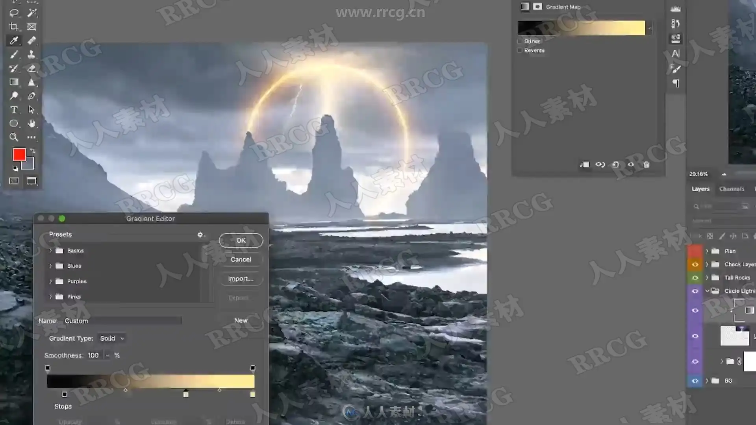This screenshot has height=425, width=756.
Task: Expand the Purples presets folder
Action: [50, 281]
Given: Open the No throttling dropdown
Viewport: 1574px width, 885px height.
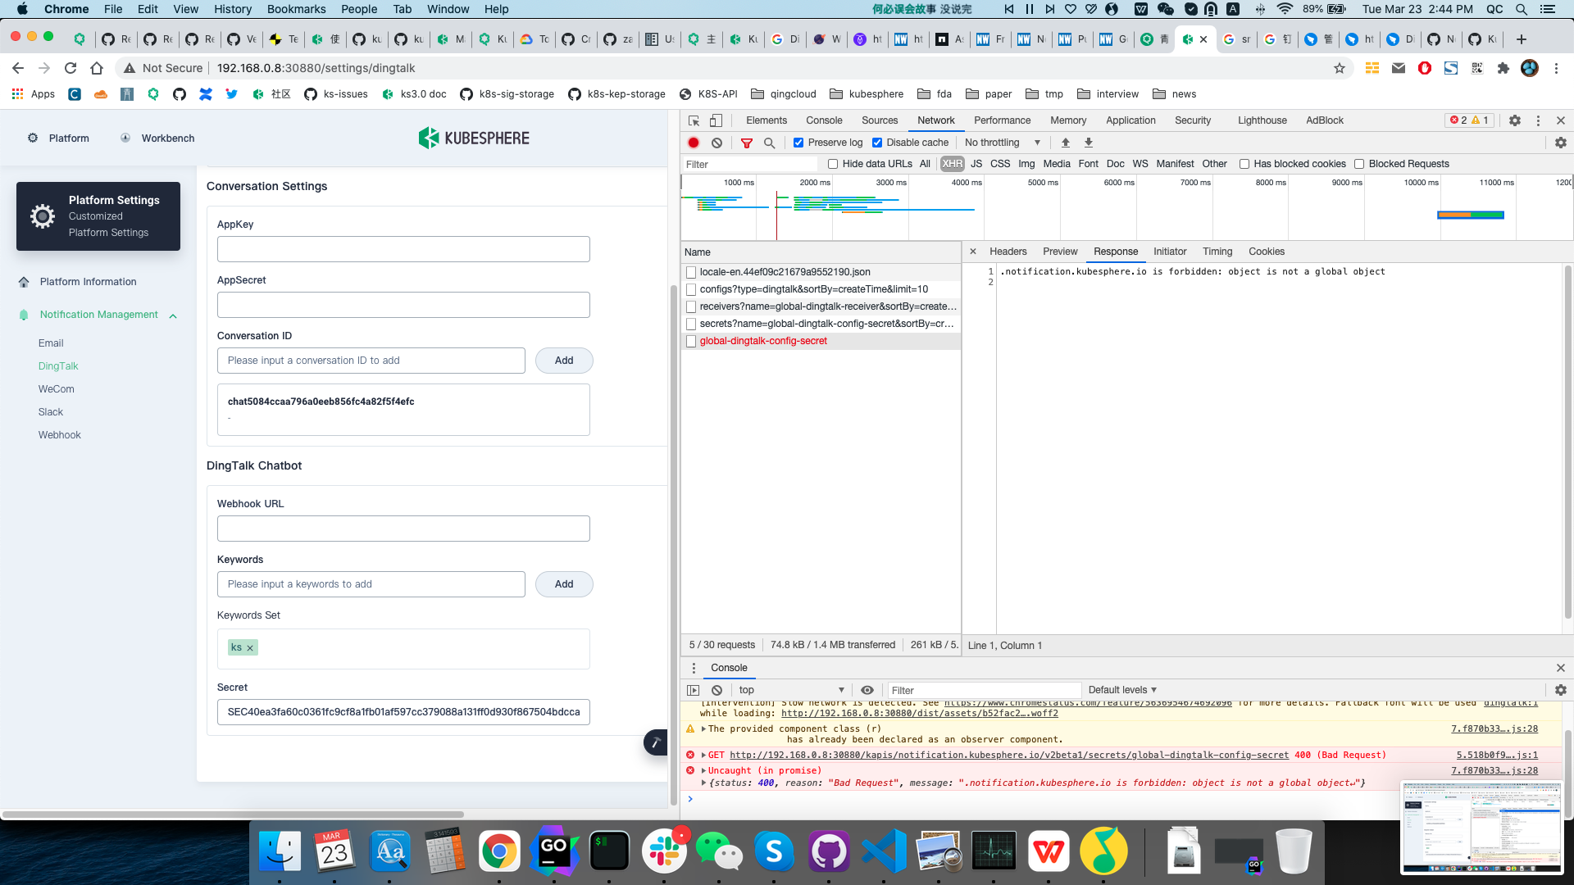Looking at the screenshot, I should pyautogui.click(x=1002, y=142).
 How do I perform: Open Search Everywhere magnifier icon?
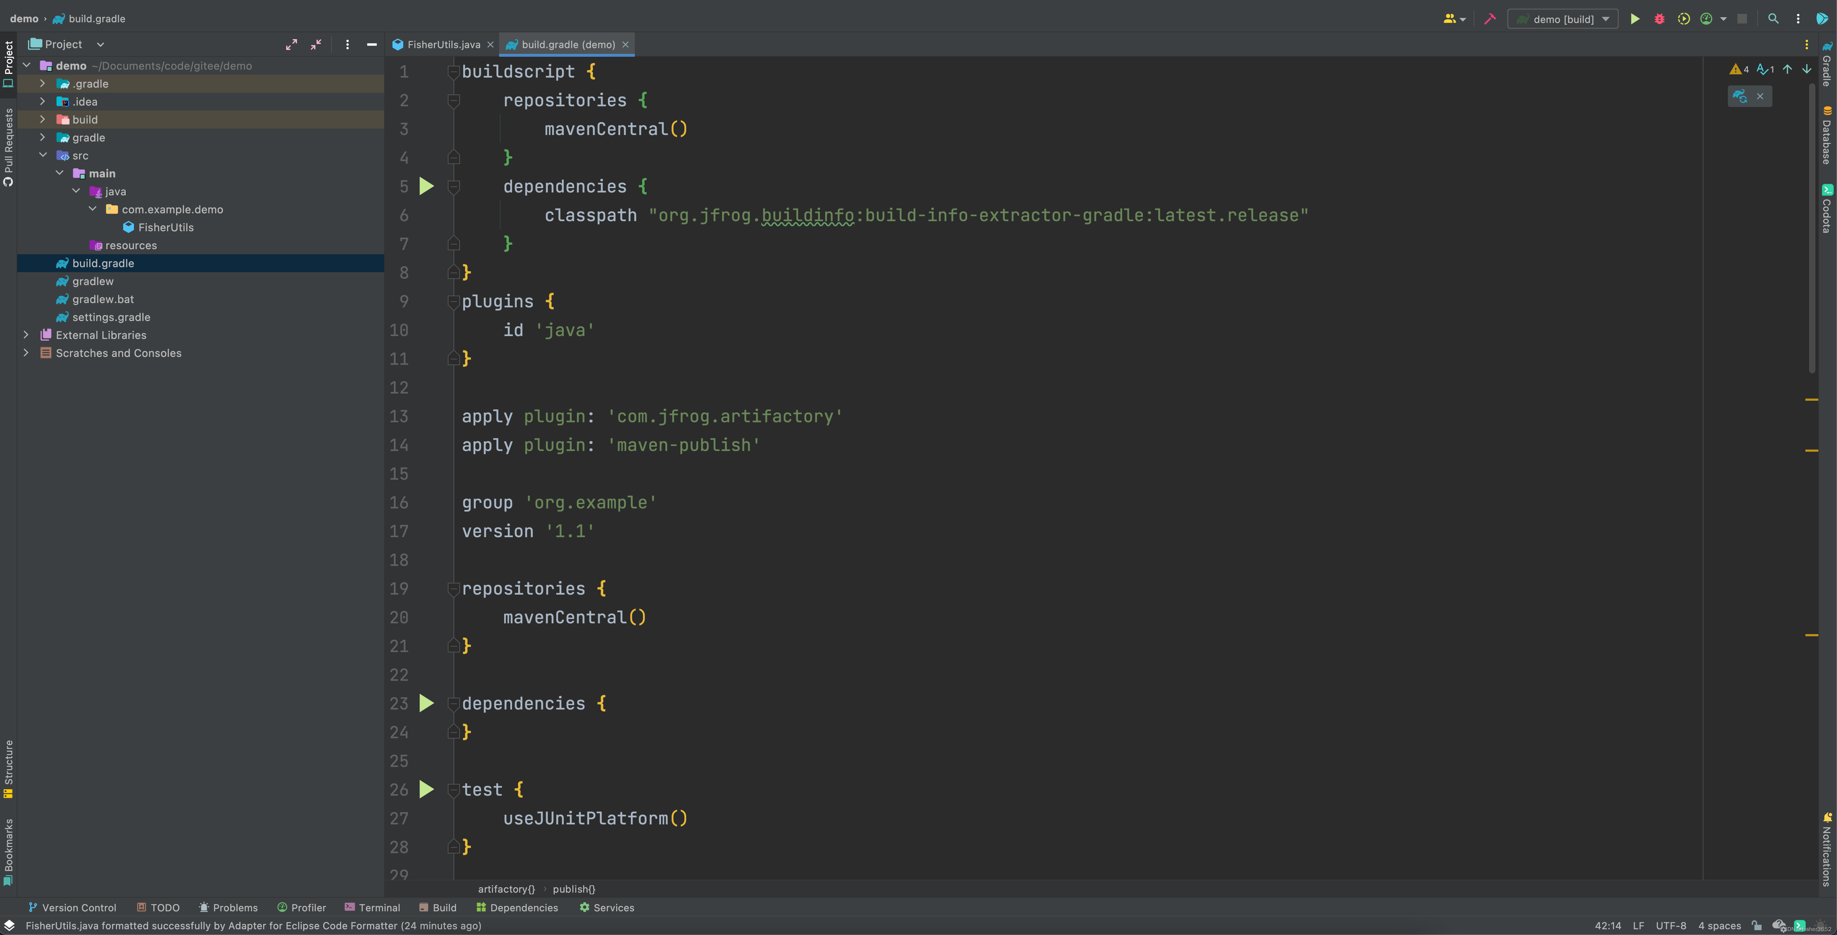click(1774, 19)
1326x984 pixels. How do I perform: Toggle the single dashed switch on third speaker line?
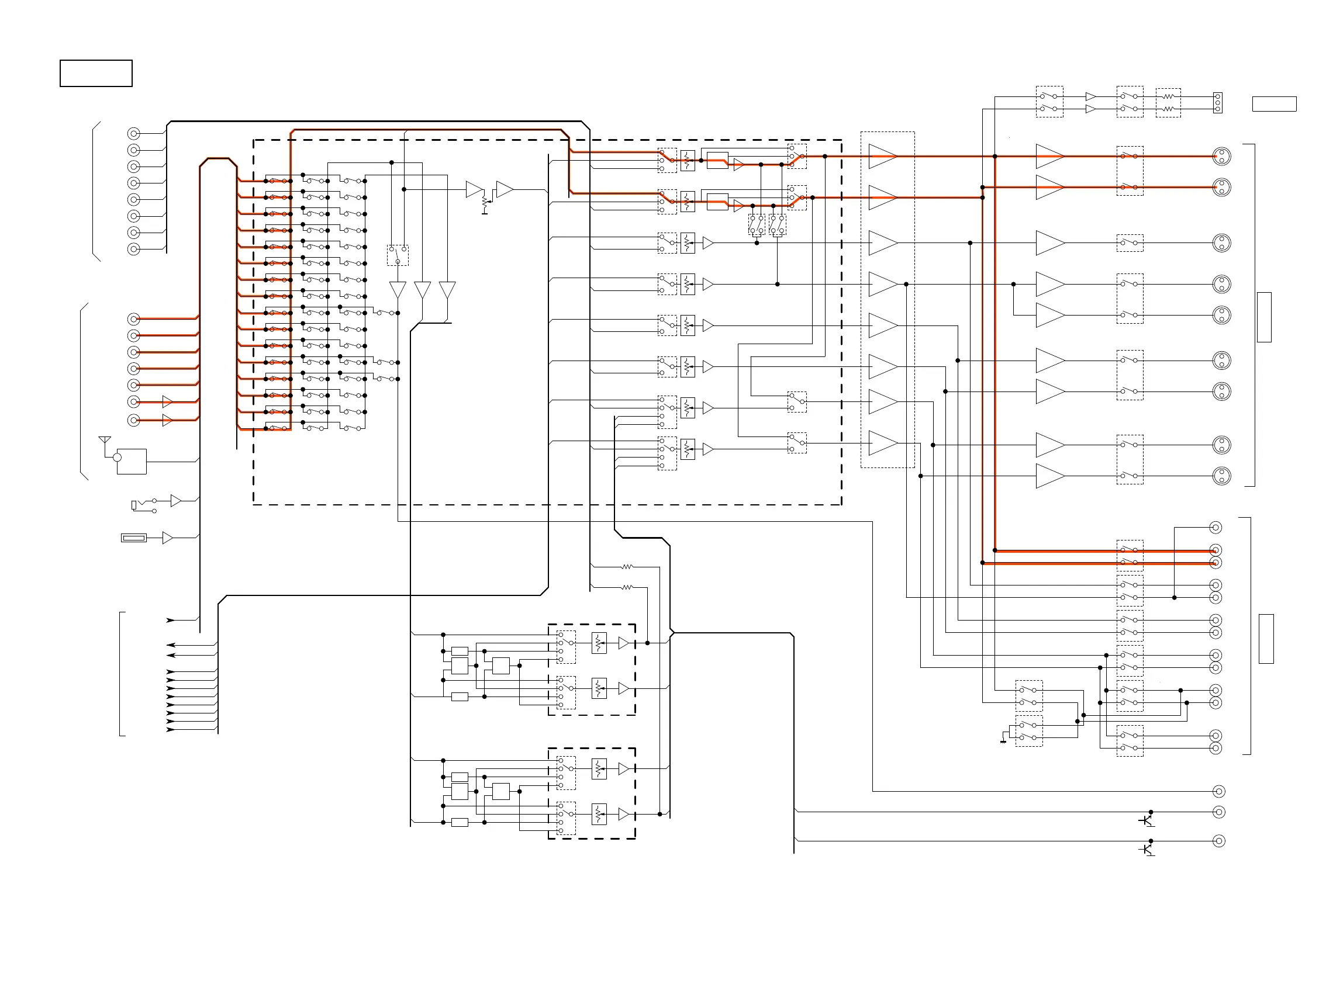coord(1129,243)
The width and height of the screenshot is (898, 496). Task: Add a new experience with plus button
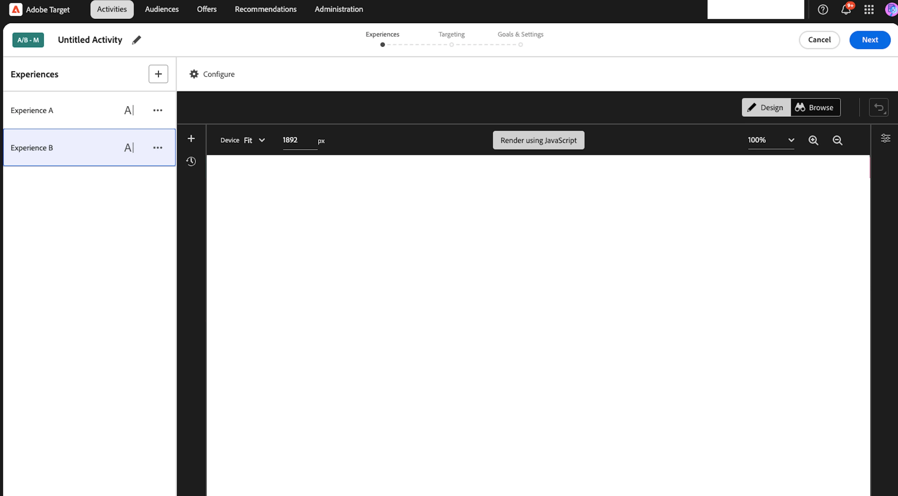click(158, 74)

━━━━━━━━━━

● **Required action**
Output, exactly and without pictures, the span of lines that starts at the line containing "The width and" and ends at the last line above.

● **Solution to this exercise**
The width and height of the screenshot is (898, 496). Task: Add a new experience with plus button
click(158, 74)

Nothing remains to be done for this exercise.